Wednesday, May 31, 2017

The Ritual of Turkish Tea

Tea is a beverage meant to be shared and enjoyed together. Sharing sips and conversation is the perfect way to spend a happy afternoon. Many cultures have a ritual of sharing tea, and I can't think of a better example than Turkish tea culture. Turks drink more tea per person than any other country. Tea is offered to guests as soon as they arrive, and tea houses and gardens are the social gathering hubs in even the smallest towns. I recently had the pleasure of learning all about how to make Turkish style tea. My son's best friend's mother Özen is Turkish, and she invited us over for an afternoon of tea, treats, and playtime. I got a first hand look at how to make tea the Turkish way, and what foods are traditionally paired with it.

Rize Tea

Tea is a way of life in Turkey. Çay (tea, pronounced 'chai') is always in the house. As I mentioned, it is a necessity when guests arrive, an essential element of hospitality. Turkey is not only the top consumer of tea in the world, they also grow tea in Rize, an area on the eastern Black Sea coast. Turkey exports part of their tea production but they drink most of it themselves. The tea leaves are the CTC variety, and produce a strong, dark brew.

The çaydanlık

There are a few steps to making Turkish tea, and you need the proper equipment. First, you need a special kettle called a çaydanlık (pictured above). It looks like two kettles stacked on top of each other (similar to a Samovar). The large bottom kettle is for boiling water, and the top is for steeping tea. You'll also need Turkish tea, and tulip-shaped glass teacups along with saucers. Little spoons are also a plus!

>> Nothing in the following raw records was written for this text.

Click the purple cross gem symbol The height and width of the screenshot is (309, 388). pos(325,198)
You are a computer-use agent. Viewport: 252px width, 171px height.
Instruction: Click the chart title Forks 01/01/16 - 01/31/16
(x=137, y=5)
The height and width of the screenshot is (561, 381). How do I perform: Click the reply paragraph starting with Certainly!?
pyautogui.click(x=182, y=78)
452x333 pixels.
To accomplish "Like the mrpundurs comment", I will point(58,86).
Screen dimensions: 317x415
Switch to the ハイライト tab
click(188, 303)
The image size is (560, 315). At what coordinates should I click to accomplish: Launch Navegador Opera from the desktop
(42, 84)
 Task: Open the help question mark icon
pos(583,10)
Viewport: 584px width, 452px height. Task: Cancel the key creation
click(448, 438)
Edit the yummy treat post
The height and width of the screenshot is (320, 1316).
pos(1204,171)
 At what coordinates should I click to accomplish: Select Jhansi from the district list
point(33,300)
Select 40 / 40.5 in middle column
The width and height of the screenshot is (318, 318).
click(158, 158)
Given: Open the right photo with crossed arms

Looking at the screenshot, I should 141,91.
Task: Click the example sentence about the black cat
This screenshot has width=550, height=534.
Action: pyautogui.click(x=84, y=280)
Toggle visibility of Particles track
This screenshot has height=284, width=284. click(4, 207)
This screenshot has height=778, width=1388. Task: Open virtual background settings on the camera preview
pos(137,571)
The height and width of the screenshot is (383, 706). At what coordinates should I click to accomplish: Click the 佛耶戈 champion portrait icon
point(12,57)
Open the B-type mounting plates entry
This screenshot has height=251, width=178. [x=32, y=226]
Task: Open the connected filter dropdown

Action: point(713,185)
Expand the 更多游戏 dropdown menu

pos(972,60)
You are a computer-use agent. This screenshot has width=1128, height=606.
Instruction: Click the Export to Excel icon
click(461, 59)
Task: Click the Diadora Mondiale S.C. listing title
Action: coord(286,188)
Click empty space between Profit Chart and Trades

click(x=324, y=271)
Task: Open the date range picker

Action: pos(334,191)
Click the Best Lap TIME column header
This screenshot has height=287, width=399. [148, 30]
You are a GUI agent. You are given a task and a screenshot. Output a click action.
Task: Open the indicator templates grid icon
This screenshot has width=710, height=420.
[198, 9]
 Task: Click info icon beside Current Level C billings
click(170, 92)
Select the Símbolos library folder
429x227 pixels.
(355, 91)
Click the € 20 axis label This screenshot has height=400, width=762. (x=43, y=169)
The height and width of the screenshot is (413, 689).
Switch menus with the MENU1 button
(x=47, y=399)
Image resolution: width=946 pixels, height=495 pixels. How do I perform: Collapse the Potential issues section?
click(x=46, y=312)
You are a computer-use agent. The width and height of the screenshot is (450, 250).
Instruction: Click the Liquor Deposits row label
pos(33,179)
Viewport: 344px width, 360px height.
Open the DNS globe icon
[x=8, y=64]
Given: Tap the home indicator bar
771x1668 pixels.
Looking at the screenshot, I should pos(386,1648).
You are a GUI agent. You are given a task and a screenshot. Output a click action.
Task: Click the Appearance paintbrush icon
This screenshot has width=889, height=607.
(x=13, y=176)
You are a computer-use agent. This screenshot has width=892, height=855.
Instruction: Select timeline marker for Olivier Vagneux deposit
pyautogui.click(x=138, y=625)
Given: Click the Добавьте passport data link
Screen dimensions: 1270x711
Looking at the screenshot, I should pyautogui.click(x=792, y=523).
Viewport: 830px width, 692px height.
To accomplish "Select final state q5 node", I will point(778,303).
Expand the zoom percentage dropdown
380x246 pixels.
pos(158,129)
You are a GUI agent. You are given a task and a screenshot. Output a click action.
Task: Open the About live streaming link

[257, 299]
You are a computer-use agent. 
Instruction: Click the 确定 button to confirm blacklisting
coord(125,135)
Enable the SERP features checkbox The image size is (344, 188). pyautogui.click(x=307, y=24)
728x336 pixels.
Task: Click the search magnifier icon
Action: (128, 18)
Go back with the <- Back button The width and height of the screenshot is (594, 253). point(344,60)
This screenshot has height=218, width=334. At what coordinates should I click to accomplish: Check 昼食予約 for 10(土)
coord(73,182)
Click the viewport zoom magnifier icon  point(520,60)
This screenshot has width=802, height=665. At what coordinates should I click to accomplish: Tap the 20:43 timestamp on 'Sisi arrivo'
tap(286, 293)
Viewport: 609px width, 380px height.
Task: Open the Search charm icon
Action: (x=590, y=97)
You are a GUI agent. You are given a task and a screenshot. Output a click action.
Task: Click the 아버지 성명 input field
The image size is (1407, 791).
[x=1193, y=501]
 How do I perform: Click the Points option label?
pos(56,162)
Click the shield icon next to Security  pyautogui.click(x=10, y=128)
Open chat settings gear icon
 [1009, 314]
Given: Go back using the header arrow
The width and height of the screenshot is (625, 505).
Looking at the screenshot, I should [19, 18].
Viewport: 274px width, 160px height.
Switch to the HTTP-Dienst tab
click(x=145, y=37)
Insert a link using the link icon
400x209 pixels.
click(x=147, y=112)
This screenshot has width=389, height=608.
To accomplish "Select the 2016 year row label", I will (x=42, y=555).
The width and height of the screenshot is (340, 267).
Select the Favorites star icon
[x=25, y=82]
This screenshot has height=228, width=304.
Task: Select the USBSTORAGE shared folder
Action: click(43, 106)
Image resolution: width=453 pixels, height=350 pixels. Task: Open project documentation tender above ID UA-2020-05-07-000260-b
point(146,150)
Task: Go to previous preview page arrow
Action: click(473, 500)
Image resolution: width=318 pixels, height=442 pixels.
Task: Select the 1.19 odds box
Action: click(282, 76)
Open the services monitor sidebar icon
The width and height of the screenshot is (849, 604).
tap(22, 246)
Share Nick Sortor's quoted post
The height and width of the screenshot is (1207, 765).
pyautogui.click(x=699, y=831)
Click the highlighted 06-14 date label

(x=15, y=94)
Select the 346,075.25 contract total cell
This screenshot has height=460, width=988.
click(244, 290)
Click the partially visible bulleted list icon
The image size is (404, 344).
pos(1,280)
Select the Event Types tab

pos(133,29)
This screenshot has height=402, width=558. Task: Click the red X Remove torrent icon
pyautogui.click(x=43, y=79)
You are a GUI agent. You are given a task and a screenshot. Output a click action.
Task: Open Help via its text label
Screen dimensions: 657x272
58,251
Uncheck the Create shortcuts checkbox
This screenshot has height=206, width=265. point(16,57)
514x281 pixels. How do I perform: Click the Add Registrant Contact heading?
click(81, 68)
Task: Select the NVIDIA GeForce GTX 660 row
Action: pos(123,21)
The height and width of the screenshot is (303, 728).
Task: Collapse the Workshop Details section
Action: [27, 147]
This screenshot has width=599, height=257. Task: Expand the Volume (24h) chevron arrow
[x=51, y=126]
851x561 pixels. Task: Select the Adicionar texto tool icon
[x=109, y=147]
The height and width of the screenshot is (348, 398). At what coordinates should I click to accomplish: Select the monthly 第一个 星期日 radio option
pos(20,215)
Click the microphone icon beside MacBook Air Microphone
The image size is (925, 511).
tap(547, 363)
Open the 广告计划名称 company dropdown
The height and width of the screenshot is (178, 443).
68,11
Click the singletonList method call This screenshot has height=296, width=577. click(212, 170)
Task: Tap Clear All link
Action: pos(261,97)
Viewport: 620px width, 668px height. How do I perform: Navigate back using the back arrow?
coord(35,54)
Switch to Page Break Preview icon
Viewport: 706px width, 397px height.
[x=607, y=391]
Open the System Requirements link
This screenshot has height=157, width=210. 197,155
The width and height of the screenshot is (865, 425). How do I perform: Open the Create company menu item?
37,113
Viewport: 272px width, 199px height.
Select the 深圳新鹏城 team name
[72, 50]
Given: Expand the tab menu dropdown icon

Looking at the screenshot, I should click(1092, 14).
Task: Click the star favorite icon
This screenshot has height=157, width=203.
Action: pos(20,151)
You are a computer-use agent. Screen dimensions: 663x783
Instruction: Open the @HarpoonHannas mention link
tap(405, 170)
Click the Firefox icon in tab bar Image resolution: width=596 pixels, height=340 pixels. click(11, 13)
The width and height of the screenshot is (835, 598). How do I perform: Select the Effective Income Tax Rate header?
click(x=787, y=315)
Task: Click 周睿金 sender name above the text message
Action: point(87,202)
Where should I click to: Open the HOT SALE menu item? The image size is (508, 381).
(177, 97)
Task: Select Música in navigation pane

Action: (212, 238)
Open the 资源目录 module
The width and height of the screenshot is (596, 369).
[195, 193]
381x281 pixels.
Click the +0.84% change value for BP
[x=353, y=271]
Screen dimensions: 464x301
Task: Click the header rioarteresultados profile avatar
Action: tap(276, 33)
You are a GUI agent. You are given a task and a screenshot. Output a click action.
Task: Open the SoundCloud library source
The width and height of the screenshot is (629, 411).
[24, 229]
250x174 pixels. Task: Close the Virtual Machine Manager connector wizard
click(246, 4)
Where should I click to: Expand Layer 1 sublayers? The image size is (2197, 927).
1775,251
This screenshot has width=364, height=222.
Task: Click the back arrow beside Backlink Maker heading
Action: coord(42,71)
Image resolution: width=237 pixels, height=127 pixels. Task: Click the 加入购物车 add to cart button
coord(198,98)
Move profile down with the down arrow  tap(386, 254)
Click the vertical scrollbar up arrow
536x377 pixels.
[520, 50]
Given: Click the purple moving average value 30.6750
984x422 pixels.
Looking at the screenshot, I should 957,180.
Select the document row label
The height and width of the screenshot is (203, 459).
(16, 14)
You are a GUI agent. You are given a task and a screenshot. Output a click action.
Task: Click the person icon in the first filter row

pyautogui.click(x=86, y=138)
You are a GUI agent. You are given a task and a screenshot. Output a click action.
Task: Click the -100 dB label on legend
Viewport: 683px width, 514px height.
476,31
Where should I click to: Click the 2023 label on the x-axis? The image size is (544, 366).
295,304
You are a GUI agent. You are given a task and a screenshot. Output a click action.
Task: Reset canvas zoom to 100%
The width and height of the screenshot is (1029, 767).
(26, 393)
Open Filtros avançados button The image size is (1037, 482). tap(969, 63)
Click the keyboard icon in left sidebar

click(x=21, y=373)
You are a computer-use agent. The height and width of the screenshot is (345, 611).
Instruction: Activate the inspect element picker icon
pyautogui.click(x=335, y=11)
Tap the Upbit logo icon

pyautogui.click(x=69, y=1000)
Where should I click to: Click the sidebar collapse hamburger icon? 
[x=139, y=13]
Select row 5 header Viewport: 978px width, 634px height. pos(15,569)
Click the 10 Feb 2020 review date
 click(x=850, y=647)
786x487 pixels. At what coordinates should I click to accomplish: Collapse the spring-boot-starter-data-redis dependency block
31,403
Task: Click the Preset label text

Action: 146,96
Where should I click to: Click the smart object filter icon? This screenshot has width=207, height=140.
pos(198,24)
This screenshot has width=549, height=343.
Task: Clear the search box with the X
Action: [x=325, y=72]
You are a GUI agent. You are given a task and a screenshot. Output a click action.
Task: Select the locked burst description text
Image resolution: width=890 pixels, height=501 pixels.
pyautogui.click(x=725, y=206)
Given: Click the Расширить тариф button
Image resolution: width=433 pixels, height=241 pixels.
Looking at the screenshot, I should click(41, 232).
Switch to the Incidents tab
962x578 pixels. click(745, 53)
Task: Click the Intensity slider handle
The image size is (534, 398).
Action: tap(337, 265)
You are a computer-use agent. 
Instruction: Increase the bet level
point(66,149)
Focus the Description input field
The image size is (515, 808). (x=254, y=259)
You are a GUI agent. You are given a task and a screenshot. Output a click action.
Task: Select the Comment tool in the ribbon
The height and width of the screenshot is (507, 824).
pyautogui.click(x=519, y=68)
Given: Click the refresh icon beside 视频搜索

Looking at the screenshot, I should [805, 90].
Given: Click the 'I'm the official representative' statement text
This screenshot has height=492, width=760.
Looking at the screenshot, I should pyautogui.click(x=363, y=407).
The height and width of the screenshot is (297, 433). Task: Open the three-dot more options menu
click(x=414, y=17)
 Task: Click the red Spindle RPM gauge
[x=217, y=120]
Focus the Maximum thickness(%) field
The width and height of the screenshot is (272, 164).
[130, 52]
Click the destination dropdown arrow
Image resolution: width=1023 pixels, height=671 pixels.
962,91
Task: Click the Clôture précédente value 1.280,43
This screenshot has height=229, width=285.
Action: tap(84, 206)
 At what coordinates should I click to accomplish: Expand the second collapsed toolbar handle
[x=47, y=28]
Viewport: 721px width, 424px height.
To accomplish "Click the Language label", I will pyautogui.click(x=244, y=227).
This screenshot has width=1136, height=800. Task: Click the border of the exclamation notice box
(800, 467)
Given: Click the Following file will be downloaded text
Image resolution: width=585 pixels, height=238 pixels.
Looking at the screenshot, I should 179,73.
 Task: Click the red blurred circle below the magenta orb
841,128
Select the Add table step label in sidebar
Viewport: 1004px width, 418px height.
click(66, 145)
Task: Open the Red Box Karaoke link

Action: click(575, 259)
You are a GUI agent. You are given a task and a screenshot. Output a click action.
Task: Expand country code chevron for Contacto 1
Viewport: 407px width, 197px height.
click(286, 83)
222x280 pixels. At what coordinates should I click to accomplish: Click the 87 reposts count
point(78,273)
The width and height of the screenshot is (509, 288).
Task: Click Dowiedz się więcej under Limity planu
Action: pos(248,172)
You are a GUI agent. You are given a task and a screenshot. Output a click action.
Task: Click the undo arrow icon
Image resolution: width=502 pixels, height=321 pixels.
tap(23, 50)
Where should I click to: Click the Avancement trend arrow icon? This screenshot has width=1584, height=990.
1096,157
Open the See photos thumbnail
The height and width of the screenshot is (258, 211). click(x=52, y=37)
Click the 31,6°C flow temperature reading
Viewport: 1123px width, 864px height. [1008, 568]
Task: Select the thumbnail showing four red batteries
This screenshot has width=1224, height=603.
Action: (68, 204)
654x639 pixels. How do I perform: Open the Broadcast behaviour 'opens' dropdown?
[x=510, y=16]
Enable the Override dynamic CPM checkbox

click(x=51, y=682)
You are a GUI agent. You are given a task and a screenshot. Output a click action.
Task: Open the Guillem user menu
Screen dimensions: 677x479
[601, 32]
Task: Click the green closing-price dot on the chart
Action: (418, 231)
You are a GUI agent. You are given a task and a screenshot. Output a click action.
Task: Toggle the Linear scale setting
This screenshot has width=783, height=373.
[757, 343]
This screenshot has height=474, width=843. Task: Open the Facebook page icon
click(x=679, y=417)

To make your tea, fill the bottom kettle with water, and put about 2 tablespoons of tea in the top kettle. Bring the water to a full boil and then turn off the heat.

Once the water is ready, slowly fill the top kettle (the one with the tea) with the water. Then refill the bottom pot with fresh water, replace on the stove along with the top kettle, and re-boil while the steeping happens. The tea should steep for 10-15 minutes. It'll be good and strong!

Pour tea into the glass cups, and leave room to dilute with the freshly boiled water. The tea is always quite strong, but the depth of the strength can be personalized. Just add as much or as little water to the cup as you like. Özen said the tea is supposed to be the shade of 'Rabbit's blood' which is a little gruesome, but a helpful reference. I guess I like my tea extra-bloody, since I'll take it as strong as I can get.

Sugar is usually served in cubes, but it doesn't have to be used. I added sugar to mine to get the full experience. The tea is strong, bitter, earthy, and sweet. I loved it and drank quite a few cups.

We enjoyed feta cheese and simit (a Turkish bread) with our tea (yes there were also sweet treats afterwards, as you can see in the photo). Bites of tangy, salty cheese combined with the chewy sesame flavor of the simit was the perfect accompaniment to the strong tea. It's very easy to get swept  up in conversation and drink many, many, many cups of tea. I was definitely well fed and caffeinated after our jubilant afternoon!

I think I need to get a çaydanlık and some turkish tea. I love the ritual of preparing this tea and serving it to guests. It is also a satisfying morning or early afternoon sip! The culture of tea may seem different from place to place but it really is quite similar. It comes down to mindfully preparing and enjoying a beautiful beverage. Thank you so much to Özen for teaching me how to properly brew and serve Turkish tea! I am definitely hooked.